The natural order had never once made a promise to anything. Never planned on it. no passion toward futile indulgences! The hopes and promises we’ve convinced ourselves to have, seemed no more significant than a flaming bag of poop. There weren’t any better seats than the one you’ve already had. By the poo. Best seat in the house. I giggled gleefully as an arresting aloofness floated to me like a helium balloon as I witnessed and realized the solitary certainty that morning. Good things can happen, bad things can happen, but something happens because nothing never happened, and you can always laugh, learn and or move on. This fecalosophy was smeared all along existence.
The odds rationally were never in your favor should you attempt to act on your repulsion to the spicy poo you were going to step in. Nor for the steamy poo you’d already stepped in. The poos weren’t leaving. Ever. They’re by the best seats and also by the shitty seats. Flaming bags of poos were essences in life, rewards -a life without poo had no flame. A flight without a first class. A game show without a prize. A joke that didn’t get a laugh. hour and a fucking half late! …ha! you sunny rascal! you and your sunny balls! It truly was alright to laugh.
Walking through the busy main street made me feel like a ghost. A ghoul that haunted the pavements watching everyone walk hurriedly in all directions, worriedly checking their watches. Time terrifies us though it is a terminal disease of which we’ve all been blessed. We make the most of each ticking moment, and never remember to treat it as if they were our last. Postponing the possibility of our last moments by stretching our yesterdays through a quick pace by constantly checking the clock. Learning from history was never a skill mankind could crochet into it’s web of life. We were crocheted to repeat ourselves.
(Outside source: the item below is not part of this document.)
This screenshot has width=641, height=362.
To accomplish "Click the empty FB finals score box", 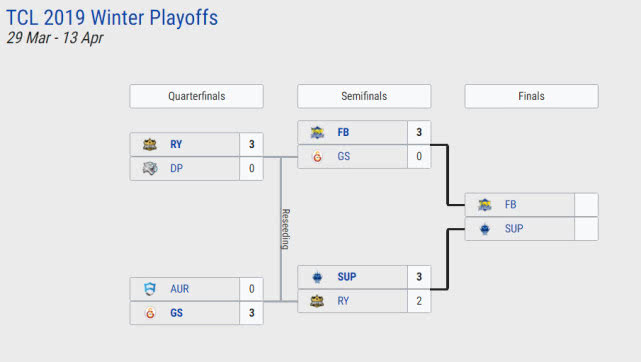I will tap(586, 205).
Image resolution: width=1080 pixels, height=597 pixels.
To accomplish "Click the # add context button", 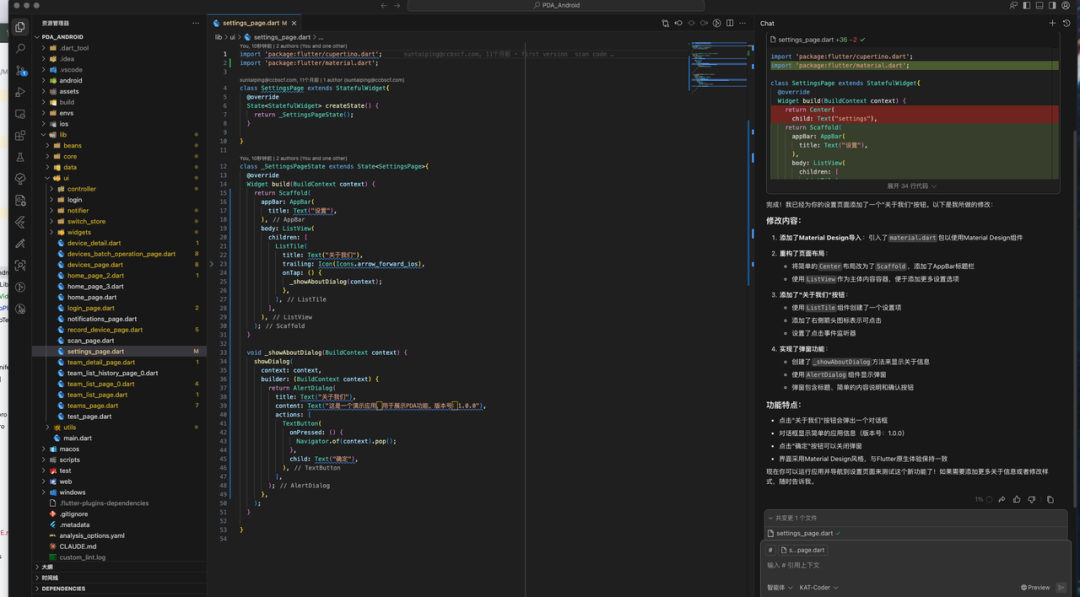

I walked into the vintage store I’d recently begun to frequent. Something about old worn clothing seemed to have collections of bits of soul threaded into every button. There were brand name items on the racks every now and then, but I couldn’t care less about those. My generation was a collection of nic-nacs left over from preceding generations. Some of us knew that. Of who were the ones collectively conscious of their birth into the wrong decade. What little soul there was left in this salvaged new world, could be unearthed among the tattered trinkets from the days of old. This belief, silly or not, this was evident: this world didn’t need anymore shit to ignore.